** Task input **
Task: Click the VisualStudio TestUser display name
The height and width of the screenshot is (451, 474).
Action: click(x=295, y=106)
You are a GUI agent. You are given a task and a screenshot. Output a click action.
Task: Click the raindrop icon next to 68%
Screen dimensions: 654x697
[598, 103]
--
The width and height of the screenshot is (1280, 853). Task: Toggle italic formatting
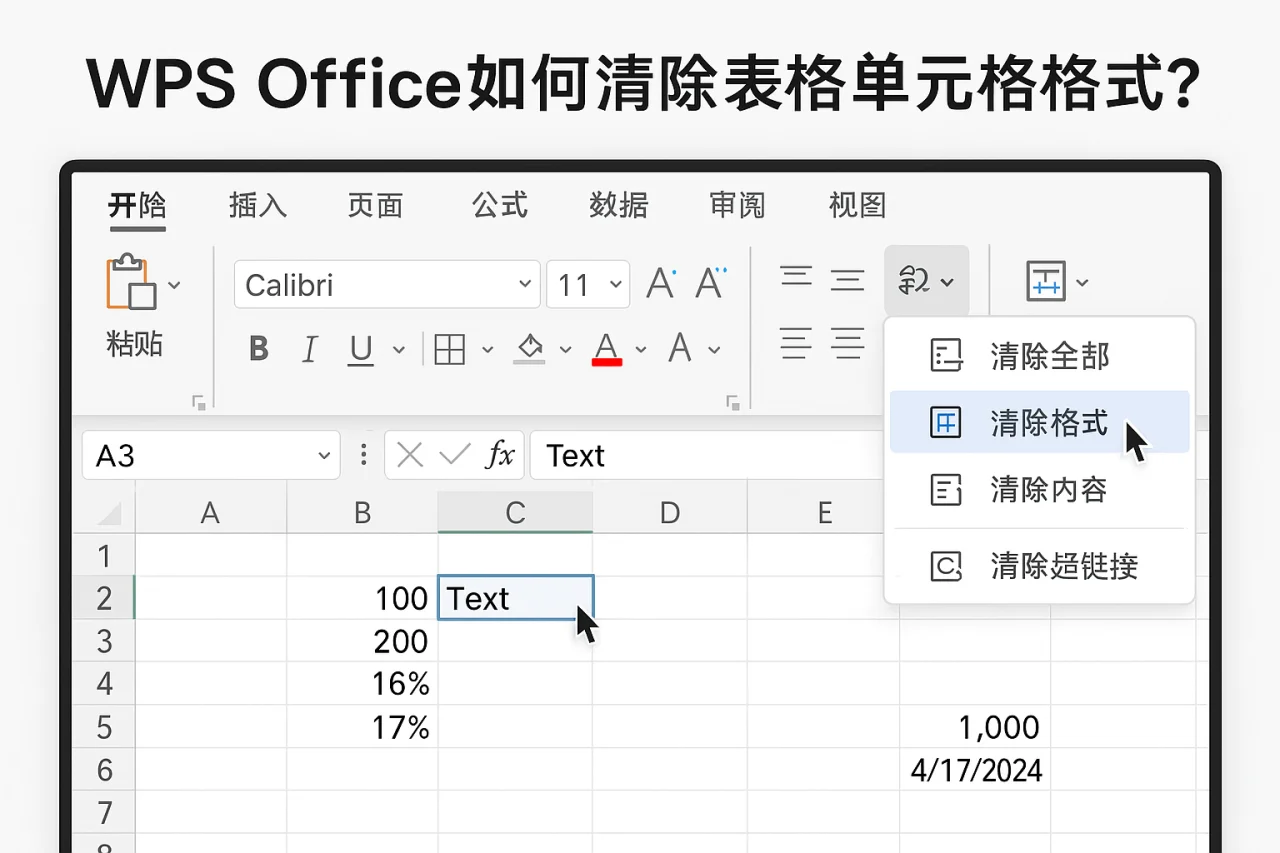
---
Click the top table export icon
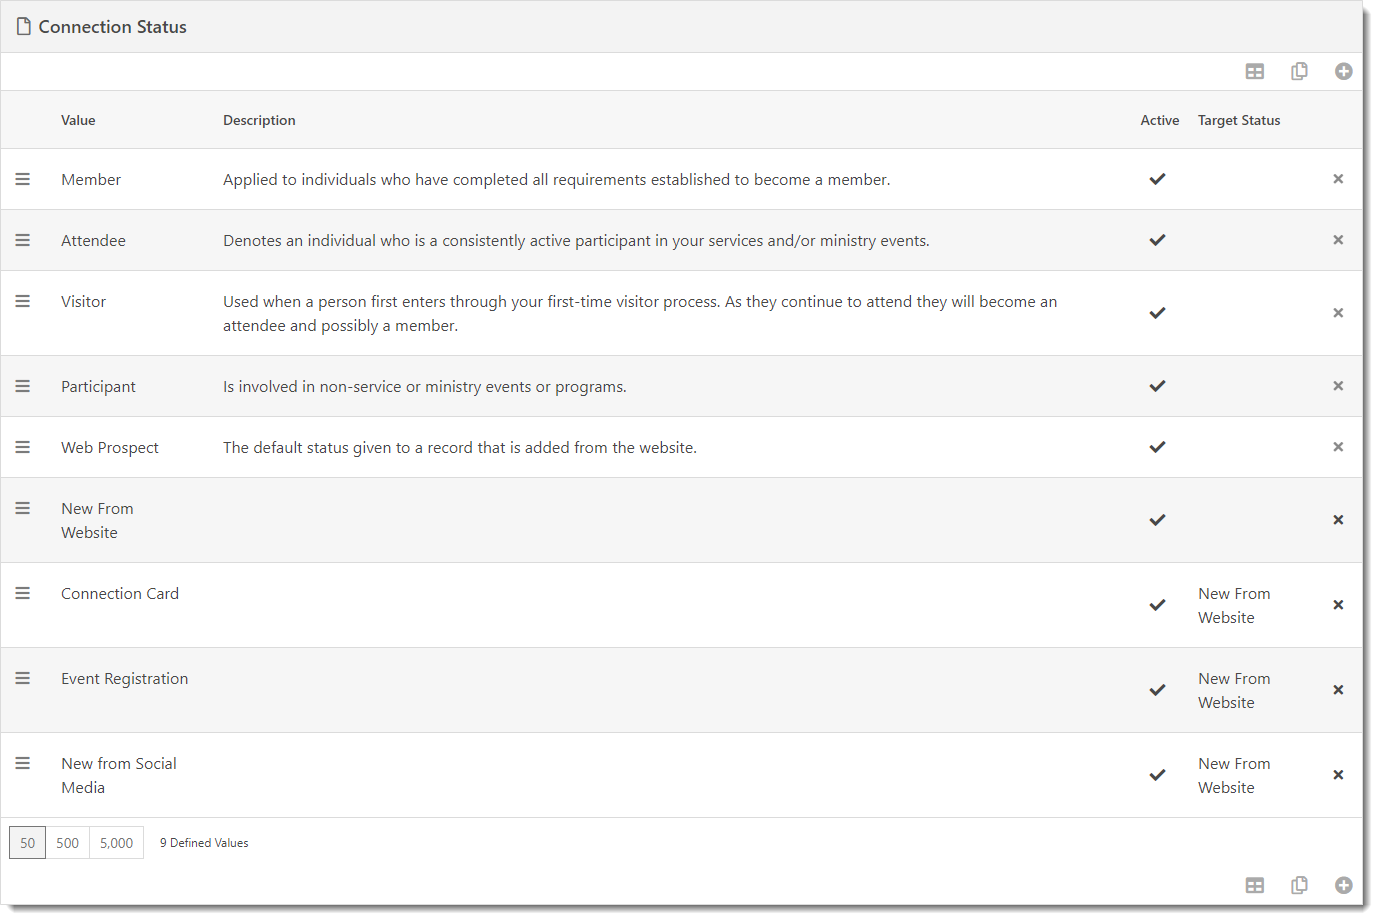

** Task to complete **
Scan the entries for the string "icon" and report only how many lines contain it.

** Task output **
2